O contrato, assinado à semana passada em Joanesburgo, África do Sul, representa, disse a artista ao Jornal de Angola, um ganho para a classe artística nacional, pois abre portas também a todos os criadores angolanos. “É uma forma do público sul-africano, e não só, conhecer mais sobre a atual produção nacional”, explicou.

Para a artista, o seu contrato permite ainda, no futuro, aos colecionadores e às galerias da África do Sul terem uma noção mais ampla das criações angolanas. “É uma forma de levar a arte nacional para outros mercados, bem mais competitivos e capazes de projetar ainda mais o país”, disse.

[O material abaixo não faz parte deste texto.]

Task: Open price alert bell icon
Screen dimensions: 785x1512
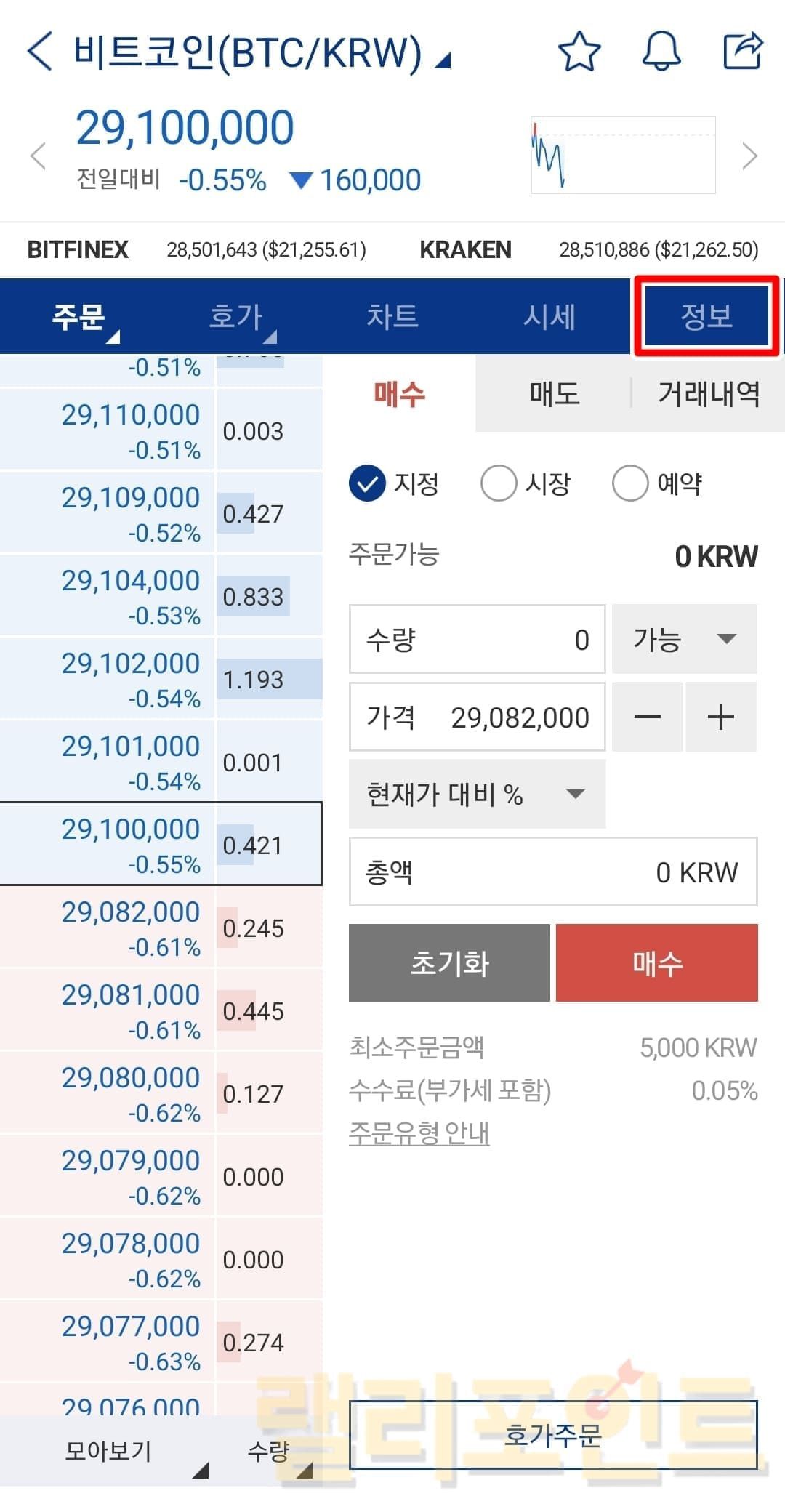Action: pos(661,52)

Desta forma, continuou, ganha também o turismo angolano, que pode ver os seus potenciais melhor explorados, através das belas artes. “As indústrias criativas angolanas também podem conseguir maior destaque com este género de acordo”, contou, além de explicar que o contrato tem a duração de dois anos renováveis.

Fineza Teta informou ainda que a ALT Group, agora detentora da sua marca artística, realizou ainda uma exposição de 20 dos seus trabalhos, como forma de dar já uma ideia ao público da África do Sul das técnicas e qualidade das produções angolanas.

Durante a sua estada, conta, participou também numa exposição coletiva, denominada “Star Sailors”, realizada em alusão aos 50 anos da chegada do homem à Lua, que teve a participação de 70 artistas, de diversas artes, para criar uma combinação com a ciência.
Natural de Luanda, Fineza Teta foi a primeira mulher a vencer o prémio Ens’Arte,de Pintura, em 2014, com “Inquietações Culturais”.